At their lowest point, as the month of May dawned, the Rebels were an unthinkable 7-14 in SEC play and it looked like a trip to the SEC Tournament, much less Omaha, was in mortal danger. Ole Miss righted the ship, though, and won seven of its last nine SEC contests to finish 14-16 in the conference.
But when the Rebels lost to Vanderbilt in a play-in game and were bounced from the SEC Tournament, their future for even getting into the NCAA Tournament went from cloudy to murky. So when the Rebels gathered for a watch party at their Dugout Club, Bianco wasn't sure his team would make the field. And it almost didn't, as it was the last at-large team to claim a spot.
"We weren't sure on selection day if we would get in," Bianco said. "We felt we were good enough to be in, but you never know. Thankfully we were in the tournament."
Bianco credited senior leader Tim Elko for helping hold the team together until the Rebels could get their once-promising season turned around.
"We kind of struggled to figure certain parts out, especially the pitching side of it, and maybe most specifically the starting pitching," Bianco said. "But a lot of credit has to go to our captain, the captain, Tim Elko, and a lot of the older guys. We had an older team that held it together.

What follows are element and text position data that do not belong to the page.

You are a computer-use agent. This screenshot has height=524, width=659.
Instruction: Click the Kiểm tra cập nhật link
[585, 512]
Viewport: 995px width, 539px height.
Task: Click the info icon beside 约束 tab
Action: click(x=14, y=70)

"We were at a bad spot 7-14 in Southeastern Conference at one point. But they didn't let it go and continued to fight, continued to play and work and grind. And we put it together at the end of the year."
Elko said he thinks the Rebels were able to turn it around was because they didn't panic when the season was not going the way they or anyone else expected or wanted.
"We continued to have belief in each other and ourselves... We didn't listen to all the outside noise and let that bring us down," said Elko, a three-time team captain who finished his career with 46 home runs, including two at Omaha and a single-season school record 24 in the 2022 season. "We just stayed within ourselves and played together as a team. We didn't point fingers. Didn't try to do too much.
"Just really tried to keep believing in ourselves and know that we were one of the best teams in the country. We just kept thinking, 'We've got to just go out there play better.' So we were able to do that and got on a roll."
The Rebels had to get in position to take it all in Omaha by first sweeping the Coral Gables Regional as a No. 3 seed and then sweeping favored Southern Mississippi in their super regional on the road, so they certainly grew comfortable playing away from home during their unlikely NCAA Tournament run.
The Rebels finished the season on a 20-6 run, including 10-1 in the national tournament they once feared they would not get in, giving Bianco the title he had been seeking for the school since his arrival as coach 22 years earlier.
"It means the world that we were able to get Coach B a national championship here," said Elko, who also was quick to credit the entire Ole Miss coaching staff. "It brings joy to my heart to win a national championship for them."
Bianco obviously felt the same way about being able to win it for an Ole Miss fan base that was well represented in Omaha.
"During the trophy presentation, when you look in the stands, the stadium holds 28,000, and it looked almost still packed. That's how many fans we had here," Bianco said shortly after the title-clinching win. "This group of young men, I think people have fallen in love with them, their story and where they come from.
"They had a lot of people rooting for them, and not just Ole Miss fans. I've gotten so many texts over the last couple weeks from a lot of our rivals, a lot of the people that we compete against every single day that says they're pulling for us, that they've fallen in love with this story and these guys."